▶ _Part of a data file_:
----

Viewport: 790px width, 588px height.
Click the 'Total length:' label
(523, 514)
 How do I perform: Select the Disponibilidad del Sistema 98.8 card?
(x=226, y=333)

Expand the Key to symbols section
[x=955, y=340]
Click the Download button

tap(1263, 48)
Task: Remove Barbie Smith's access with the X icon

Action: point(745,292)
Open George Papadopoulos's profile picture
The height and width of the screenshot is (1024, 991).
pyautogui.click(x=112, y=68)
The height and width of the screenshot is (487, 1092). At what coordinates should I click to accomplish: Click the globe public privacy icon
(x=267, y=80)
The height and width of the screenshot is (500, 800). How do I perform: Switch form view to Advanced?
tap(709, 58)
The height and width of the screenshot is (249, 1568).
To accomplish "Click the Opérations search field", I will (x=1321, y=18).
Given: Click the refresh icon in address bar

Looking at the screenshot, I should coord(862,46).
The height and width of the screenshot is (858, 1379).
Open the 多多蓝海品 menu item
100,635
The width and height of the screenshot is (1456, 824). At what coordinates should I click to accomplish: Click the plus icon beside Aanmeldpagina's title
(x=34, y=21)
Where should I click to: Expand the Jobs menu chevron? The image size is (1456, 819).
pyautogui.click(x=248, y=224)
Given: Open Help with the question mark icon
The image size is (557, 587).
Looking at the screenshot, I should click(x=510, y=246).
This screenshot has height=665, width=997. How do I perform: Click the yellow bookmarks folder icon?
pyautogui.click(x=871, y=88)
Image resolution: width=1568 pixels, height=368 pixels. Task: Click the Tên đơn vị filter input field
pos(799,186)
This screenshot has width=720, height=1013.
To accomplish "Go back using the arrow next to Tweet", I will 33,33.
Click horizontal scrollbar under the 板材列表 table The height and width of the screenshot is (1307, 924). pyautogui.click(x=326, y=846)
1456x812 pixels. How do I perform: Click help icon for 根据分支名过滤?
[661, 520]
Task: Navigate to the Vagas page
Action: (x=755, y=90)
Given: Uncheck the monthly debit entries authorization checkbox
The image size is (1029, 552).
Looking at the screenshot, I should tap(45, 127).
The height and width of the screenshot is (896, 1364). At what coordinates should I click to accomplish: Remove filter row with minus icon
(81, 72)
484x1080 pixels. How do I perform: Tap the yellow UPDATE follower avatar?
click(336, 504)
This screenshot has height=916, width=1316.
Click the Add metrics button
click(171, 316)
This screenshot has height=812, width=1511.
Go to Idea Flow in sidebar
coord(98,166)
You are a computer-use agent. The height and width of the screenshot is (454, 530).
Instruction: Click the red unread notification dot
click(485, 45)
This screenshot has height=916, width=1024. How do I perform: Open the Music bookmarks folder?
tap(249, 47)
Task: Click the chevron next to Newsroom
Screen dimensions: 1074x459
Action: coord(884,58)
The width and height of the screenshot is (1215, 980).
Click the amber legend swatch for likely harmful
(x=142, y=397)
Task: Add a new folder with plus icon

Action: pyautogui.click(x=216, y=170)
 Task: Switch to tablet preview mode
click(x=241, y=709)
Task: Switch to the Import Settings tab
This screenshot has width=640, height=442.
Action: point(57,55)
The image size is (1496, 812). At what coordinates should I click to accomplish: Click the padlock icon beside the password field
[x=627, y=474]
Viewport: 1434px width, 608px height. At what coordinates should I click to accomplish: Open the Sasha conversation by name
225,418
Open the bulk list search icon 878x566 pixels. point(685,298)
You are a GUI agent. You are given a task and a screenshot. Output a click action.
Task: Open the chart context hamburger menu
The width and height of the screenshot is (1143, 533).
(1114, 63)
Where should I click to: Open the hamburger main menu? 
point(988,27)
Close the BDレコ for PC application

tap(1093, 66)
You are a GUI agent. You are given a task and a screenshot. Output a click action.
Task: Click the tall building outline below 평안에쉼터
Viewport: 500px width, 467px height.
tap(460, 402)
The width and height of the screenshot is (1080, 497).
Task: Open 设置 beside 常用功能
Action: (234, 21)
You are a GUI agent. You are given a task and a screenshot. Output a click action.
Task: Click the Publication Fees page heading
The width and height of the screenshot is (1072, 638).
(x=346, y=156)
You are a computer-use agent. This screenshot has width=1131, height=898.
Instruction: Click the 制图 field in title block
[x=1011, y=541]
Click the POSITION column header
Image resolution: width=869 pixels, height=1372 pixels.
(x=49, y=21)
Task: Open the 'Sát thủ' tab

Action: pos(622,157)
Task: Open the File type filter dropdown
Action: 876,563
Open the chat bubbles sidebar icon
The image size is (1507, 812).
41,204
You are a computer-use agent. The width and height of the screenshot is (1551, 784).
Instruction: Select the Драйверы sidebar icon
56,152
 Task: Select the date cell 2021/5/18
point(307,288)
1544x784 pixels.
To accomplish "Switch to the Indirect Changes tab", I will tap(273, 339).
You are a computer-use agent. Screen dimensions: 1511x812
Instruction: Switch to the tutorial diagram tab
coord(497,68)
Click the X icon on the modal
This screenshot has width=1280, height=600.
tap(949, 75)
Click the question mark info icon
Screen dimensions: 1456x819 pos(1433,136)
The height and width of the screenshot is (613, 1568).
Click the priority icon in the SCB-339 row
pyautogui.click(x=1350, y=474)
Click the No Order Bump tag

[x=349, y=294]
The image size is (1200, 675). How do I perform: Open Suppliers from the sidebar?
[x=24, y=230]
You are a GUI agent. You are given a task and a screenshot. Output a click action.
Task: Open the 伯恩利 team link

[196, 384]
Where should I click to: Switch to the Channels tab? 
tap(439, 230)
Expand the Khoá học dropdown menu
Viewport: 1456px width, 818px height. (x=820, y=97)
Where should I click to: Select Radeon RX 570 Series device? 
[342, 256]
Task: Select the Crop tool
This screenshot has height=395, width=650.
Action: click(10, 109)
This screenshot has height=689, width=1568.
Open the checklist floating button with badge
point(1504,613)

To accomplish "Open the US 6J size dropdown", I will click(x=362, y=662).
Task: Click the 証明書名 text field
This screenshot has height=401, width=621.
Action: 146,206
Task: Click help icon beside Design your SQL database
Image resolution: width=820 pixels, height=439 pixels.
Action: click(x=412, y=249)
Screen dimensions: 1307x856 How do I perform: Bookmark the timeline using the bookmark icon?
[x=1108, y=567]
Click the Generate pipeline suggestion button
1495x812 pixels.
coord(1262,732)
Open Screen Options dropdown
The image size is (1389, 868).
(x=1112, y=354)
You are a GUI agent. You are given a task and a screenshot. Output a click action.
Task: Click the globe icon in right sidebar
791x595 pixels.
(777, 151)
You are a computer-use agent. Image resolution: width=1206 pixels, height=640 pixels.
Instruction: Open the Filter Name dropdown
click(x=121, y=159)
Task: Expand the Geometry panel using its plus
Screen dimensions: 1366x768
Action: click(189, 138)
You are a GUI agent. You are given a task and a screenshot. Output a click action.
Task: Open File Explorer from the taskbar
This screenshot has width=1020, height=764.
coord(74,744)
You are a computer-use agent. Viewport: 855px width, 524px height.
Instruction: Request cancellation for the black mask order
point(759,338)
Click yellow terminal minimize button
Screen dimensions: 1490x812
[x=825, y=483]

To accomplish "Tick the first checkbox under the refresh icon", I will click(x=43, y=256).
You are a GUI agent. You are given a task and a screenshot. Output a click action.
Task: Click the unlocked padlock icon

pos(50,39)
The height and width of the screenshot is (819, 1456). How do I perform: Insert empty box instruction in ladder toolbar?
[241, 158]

----

▶ _TASK REQUIREMENTS_: Copy out the items above word for word, beginning with the line that contains "The image size is (1496, 812)." and continuing through the line that contains "tap(949, 75)", including both of those lines.

▶ _FINAL ANSWER_:
The image size is (1496, 812). At what coordinates should I click to accomplish: Click the padlock icon beside the password field
[x=627, y=474]
Viewport: 1434px width, 608px height. At what coordinates should I click to accomplish: Open the Sasha conversation by name
225,418
Open the bulk list search icon 878x566 pixels. point(685,298)
You are a GUI agent. You are given a task and a screenshot. Output a click action.
Task: Open the chart context hamburger menu
The width and height of the screenshot is (1143, 533).
(1114, 63)
Where should I click to: Open the hamburger main menu? 
point(988,27)
Close the BDレコ for PC application

tap(1093, 66)
You are a GUI agent. You are given a task and a screenshot. Output a click action.
Task: Click the tall building outline below 평안에쉼터
Viewport: 500px width, 467px height.
tap(460, 402)
The width and height of the screenshot is (1080, 497).
Task: Open 设置 beside 常用功能
Action: (234, 21)
You are a GUI agent. You are given a task and a screenshot. Output a click action.
Task: Click the Publication Fees page heading
The width and height of the screenshot is (1072, 638).
(x=346, y=156)
You are a computer-use agent. This screenshot has width=1131, height=898.
Instruction: Click the 制图 field in title block
[x=1011, y=541]
Click the POSITION column header
Image resolution: width=869 pixels, height=1372 pixels.
(x=49, y=21)
Task: Open the 'Sát thủ' tab

Action: pos(622,157)
Task: Open the File type filter dropdown
Action: 876,563
Open the chat bubbles sidebar icon
The image size is (1507, 812).
41,204
You are a computer-use agent. The width and height of the screenshot is (1551, 784).
Instruction: Select the Драйверы sidebar icon
56,152
 Task: Select the date cell 2021/5/18
point(307,288)
1544x784 pixels.
To accomplish "Switch to the Indirect Changes tab", I will tap(273, 339).
You are a computer-use agent. Screen dimensions: 1511x812
Instruction: Switch to the tutorial diagram tab
coord(497,68)
Click the X icon on the modal
This screenshot has width=1280, height=600.
tap(949, 75)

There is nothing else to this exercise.